The Levi family originates from the Campodolcino area in the Lombardy region, an area where many distillers have been operating since the 17th century. Over more than two hundred years, some of them migrated to Piedmont during the harvest periods, equipped with portable alembic boilers, and produced grappa there.
The best grappas were produced from grapes from the Barolo and Barbaresco regions. Beginning at the 19th century, some of the distillers decided to relocate and set up permanent distilleries near good wine producers, mainly in the Piedmont and Veneto regions.
Serafino Levi settled in the village of Neive in Piedmont and started the family's grappa tradition as we know it to this day.
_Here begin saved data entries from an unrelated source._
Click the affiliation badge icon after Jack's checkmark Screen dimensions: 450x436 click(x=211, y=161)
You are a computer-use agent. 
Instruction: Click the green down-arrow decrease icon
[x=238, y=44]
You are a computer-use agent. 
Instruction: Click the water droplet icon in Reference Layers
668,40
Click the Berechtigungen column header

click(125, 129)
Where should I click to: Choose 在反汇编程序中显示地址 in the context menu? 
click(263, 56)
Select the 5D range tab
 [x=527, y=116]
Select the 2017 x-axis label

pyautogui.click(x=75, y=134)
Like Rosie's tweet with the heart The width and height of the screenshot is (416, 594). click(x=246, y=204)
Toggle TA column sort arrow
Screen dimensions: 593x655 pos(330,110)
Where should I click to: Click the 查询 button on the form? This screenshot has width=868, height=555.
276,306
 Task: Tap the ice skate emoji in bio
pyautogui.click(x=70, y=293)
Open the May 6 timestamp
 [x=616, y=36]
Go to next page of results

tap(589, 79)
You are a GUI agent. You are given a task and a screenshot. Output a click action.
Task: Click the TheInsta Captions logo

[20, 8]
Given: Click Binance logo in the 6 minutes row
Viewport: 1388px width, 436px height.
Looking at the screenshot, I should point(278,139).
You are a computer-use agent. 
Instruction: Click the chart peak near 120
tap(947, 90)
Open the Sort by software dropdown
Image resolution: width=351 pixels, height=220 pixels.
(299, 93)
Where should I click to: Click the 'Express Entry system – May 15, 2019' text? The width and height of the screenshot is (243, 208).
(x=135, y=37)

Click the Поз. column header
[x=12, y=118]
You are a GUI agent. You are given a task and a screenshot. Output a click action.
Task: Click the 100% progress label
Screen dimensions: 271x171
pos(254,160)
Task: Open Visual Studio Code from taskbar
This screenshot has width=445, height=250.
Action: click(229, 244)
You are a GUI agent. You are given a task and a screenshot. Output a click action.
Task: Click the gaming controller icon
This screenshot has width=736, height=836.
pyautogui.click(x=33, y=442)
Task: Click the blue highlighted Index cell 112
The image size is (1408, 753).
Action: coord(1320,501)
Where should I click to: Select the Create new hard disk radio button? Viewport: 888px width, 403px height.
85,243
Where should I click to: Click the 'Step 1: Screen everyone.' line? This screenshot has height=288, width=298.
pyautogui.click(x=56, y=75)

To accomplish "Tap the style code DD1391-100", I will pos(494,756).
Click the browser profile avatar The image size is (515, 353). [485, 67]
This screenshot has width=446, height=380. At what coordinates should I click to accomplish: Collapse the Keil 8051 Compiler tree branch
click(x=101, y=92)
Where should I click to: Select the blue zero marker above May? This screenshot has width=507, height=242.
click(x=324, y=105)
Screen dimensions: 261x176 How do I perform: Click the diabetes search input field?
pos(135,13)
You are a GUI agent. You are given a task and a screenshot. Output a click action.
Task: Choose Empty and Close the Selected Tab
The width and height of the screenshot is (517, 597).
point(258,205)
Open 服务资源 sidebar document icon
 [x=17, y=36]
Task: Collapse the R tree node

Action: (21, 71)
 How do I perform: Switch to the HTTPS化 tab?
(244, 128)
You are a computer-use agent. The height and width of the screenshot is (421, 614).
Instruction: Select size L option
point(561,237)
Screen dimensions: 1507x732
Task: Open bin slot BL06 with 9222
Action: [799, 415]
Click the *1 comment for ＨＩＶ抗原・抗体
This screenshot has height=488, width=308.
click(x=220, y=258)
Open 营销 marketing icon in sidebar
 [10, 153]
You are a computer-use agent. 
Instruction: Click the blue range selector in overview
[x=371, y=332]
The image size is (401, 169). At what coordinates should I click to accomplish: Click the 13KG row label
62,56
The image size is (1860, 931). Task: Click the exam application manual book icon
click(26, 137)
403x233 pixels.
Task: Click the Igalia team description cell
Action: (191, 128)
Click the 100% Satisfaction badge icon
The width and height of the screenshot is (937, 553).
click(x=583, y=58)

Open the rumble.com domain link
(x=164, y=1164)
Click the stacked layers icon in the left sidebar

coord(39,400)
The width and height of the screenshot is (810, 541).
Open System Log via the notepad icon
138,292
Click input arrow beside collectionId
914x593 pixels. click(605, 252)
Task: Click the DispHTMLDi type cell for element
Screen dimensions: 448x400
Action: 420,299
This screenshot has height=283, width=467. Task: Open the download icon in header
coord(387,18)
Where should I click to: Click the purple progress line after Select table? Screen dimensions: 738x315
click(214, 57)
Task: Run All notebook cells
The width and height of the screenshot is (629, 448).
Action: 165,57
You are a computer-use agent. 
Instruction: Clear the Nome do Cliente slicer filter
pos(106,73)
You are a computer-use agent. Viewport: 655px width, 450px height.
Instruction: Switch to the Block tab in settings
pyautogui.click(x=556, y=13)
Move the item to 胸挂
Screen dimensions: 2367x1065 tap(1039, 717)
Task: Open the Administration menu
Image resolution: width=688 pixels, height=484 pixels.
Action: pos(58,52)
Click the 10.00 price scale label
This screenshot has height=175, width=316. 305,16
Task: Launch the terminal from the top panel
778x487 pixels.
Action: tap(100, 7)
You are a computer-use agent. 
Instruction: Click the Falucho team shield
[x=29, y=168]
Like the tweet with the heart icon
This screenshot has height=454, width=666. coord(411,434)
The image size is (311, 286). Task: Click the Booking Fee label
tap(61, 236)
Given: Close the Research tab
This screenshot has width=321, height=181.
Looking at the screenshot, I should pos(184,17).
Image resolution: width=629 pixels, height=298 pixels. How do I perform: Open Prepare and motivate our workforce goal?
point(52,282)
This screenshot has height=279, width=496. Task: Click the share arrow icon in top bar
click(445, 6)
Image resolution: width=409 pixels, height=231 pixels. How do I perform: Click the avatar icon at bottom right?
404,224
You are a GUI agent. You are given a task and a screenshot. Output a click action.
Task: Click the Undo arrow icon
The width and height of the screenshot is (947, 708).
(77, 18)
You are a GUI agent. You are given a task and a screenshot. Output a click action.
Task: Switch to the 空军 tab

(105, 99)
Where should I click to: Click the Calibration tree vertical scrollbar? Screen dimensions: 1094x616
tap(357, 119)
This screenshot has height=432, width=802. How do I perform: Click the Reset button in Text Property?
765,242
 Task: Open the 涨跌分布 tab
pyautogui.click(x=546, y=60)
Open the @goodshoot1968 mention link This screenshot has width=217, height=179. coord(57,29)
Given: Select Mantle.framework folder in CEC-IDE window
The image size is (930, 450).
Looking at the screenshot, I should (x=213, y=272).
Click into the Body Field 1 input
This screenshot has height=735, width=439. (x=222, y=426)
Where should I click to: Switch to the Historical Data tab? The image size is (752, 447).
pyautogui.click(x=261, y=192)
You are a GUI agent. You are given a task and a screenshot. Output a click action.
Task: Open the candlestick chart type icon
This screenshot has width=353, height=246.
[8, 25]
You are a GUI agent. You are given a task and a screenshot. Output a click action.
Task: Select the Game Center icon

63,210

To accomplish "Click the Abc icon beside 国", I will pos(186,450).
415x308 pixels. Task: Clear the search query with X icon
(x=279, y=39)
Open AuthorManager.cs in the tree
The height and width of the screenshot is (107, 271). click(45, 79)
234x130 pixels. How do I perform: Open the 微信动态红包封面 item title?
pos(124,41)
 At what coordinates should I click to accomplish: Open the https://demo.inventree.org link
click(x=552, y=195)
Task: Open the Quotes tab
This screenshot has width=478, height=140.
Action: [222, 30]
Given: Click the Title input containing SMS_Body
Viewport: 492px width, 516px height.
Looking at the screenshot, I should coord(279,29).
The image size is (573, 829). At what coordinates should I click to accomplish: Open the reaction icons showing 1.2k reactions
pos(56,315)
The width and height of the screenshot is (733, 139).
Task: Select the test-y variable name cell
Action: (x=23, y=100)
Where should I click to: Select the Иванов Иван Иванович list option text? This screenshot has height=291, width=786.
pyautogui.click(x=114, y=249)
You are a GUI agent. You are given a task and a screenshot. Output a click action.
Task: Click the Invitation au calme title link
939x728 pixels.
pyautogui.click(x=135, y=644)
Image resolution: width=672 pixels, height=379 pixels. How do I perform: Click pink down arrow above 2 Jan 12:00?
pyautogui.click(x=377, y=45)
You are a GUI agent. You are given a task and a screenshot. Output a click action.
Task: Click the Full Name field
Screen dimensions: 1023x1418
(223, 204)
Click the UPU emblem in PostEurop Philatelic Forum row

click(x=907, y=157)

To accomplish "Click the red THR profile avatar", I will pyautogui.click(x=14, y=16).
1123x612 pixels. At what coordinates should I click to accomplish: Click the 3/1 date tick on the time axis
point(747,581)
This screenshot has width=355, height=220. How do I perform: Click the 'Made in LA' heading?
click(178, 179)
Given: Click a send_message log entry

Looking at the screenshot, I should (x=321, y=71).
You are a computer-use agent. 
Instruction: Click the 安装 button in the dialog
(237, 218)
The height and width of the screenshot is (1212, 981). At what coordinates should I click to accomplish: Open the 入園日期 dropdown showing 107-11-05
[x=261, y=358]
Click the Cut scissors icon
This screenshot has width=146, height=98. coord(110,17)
In 1937, Serafino passed away, leaving the distillery to his wife, Teresina, and his two children - Lydia and Romano. Romano, then 17 years old, managed the production area at the distillery until his death in 2008. Other than family tradition and the family members’ extensive field knowledge, there are several other reasons that make Levi's grappa so popular and distinguished:
The quality of the Nebbiolo grapes - over the years, the Levi family studied grapes, and limited its suppliers to some of the best wine producers in the world. Among them are names such as Bruno Giacosa, Gaja, and Giorgio Rivetti. All pomace suppliers deliver the raw material to the Levi distillery immediately after pressing in order to preserve the freshness and richness of the fruit.
The methods for preserving and treating the raw material have not changed much since the beginning of the family's journey, although some of the tools have been refurbished over the years. Storage in a single silo tank and the quick pressing of the pomace to prevent oxidation create an aromatic and rich distillate.
The alembic boiler - the distillery established by Serafino was equipped with a single distillation boiler heated by direct fire, which is used by the distillery to this day. This old boiler limits the distillery’s production capacity - in each distillation, the boiler can hold only 300 kg of pomace and 300 kg of water. This amount yields about 20 liters at 80 percent alcohol, in a process that takes about 5-6 hours. This is the last distillation boiler of its kind in Italy and the only one in the world that is still used by a continuously operating distillery.
For more than 60 years, Romano has produced his grappa in the same methods used by his parents. The tradition of making Levi's grappa is also maintained in the longer than usual aging process - at least 4 years. One of the reasons for Levi's long aging is that Levi never added sugar or aroma-enhancing substances to his grappa, therefore requiring a stronger expression of the wood in the liquid.